O capital, nos seus estertores, apresenta comportamento semelhante. Não tendo aonde aporte para sugar trabalho vivo que conserve e faça crescer o morto, sofre como o Drácula de nossa história em busca de sangue virgem. O trabalho vivo, alimento essencial a reprodução do morto-vivo capital, vem rareando com a corrida pelo aumento da produtividade imposto pela concorrência global na terceira revolução industrial. O Conde Drácula, na desesperada busca de sangue virgem, compete com o mundo dos homens e se dá mal. Os capitais, em busca de competitividade, guerreiam entre si expulsando seu alimento da produção, portanto parte de seu ser. O requintado Vampiro, ao rejeitar o sangue de não virgens apesar da abundância, sabe que não sobreviverá. O capital, ao não suportar sequer o cheiro do suor dos “não-rentáveis” (Kurz), que no desespero famélico oferecem-se aos montões para serem consumidos como mercadoria barata, terá o mesmo destino. No encanto pelas máquinas esquece que o trabalho humano abstrato é seu alimento e que na sociedade burguesa o homem para consumir os meios necessários a sua reprodução tem que vender seu trabalho ou morrem de fome, homem e capital.

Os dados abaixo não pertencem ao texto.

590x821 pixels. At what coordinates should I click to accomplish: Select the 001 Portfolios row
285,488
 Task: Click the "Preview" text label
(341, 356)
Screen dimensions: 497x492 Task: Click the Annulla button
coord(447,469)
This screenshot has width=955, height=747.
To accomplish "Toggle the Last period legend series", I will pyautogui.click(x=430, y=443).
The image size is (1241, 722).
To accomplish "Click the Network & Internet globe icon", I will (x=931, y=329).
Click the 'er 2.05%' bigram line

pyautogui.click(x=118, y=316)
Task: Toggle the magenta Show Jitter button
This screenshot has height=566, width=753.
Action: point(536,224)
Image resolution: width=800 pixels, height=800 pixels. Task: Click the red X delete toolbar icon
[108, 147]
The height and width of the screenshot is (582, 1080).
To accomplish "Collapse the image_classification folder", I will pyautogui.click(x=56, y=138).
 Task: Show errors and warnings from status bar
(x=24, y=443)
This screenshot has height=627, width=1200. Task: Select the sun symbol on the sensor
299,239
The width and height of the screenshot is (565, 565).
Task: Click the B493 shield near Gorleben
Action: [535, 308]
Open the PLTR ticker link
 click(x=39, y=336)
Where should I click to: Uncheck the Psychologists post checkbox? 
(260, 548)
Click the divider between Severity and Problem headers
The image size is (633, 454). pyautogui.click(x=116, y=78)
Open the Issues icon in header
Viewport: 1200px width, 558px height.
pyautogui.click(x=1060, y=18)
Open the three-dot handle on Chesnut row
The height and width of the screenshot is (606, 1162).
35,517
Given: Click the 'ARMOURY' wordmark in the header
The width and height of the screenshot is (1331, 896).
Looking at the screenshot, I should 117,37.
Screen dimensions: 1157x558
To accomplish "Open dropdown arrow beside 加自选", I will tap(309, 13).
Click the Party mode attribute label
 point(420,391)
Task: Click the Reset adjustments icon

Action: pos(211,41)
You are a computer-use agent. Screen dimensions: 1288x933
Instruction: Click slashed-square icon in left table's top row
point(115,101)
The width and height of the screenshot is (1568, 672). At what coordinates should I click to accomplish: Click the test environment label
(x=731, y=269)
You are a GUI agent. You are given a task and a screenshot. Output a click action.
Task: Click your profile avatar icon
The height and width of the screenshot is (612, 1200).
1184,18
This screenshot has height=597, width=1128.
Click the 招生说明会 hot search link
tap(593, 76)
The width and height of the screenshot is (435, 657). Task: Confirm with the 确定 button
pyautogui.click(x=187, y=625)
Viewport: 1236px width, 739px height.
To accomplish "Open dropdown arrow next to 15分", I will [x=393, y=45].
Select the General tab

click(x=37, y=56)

Na concorrência empresarial, a tendência é refazer-se a composição orgânica do capital, reduzindo-se o capital variável e aumentando o fixo. Ao tornar mais oneroso os custos dos investimentos com o aumento do capital fixo (máquinas, equipamentos etc.), reforçar-se então a importância do crédito. O “valor valorizado” (Marx) definha, seu espectro se liberta e como um zumbi assombra o mundo simulando acumulação na forma de capital fictício. Zumbi não são só bancos insolventes, mas todo capital financeiro que não aportando na produção aonde a rentabilidade é insuficiente, simula em suas entranhas a acumulação, reproduzindo papéis destituídos de substância de valor. O Sr. Krugman em seu artigo, parece acreditar que a ganância e as más decisões são responsáveis pelo castigo que nos impõe a crise. Apesar de reconhecer as incertezas que o mundo nos submete, não ultrapassa em suas análises os limites nos quais os homens são obrigados a se mover na sociedade burguesa.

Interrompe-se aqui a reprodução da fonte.